◆ SET TASK:
Rewrite the data from the line with "Open the Firefox" up to and including the line with "I will point(121,403).", keeping every line and adding 6 to each coordinate in the answers.

◆ Excerpt from a dataset:
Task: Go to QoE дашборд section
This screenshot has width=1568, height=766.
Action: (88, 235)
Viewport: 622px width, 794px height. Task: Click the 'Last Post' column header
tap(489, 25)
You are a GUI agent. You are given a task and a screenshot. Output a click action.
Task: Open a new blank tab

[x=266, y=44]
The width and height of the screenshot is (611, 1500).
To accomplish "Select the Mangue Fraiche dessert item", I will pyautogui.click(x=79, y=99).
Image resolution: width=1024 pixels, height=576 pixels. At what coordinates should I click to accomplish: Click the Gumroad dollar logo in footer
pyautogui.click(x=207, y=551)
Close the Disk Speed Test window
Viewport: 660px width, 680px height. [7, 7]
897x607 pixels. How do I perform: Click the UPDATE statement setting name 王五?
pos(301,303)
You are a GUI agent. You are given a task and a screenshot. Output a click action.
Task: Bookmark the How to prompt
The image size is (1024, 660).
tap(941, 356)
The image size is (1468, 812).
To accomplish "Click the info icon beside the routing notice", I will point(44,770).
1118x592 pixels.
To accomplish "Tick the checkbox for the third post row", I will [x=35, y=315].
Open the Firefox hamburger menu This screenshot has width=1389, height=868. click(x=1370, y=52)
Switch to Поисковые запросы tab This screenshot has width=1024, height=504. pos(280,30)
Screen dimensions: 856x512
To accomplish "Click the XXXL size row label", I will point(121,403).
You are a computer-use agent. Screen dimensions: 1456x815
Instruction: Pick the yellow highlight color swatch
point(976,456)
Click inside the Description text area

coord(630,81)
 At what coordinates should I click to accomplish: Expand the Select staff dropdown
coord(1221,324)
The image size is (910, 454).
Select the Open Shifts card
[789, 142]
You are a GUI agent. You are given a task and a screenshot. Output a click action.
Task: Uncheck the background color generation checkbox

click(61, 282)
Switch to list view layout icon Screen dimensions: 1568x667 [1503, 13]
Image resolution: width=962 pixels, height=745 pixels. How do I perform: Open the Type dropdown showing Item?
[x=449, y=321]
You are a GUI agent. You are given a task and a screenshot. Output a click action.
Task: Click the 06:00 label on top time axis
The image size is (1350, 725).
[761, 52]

◆ EXERCISE ANSWER:
Open the Firefox hamburger menu This screenshot has width=1389, height=868. click(x=1376, y=58)
Switch to Поисковые запросы tab This screenshot has width=1024, height=504. pos(286,36)
Screen dimensions: 856x512
To accomplish "Click the XXXL size row label", I will point(127,409).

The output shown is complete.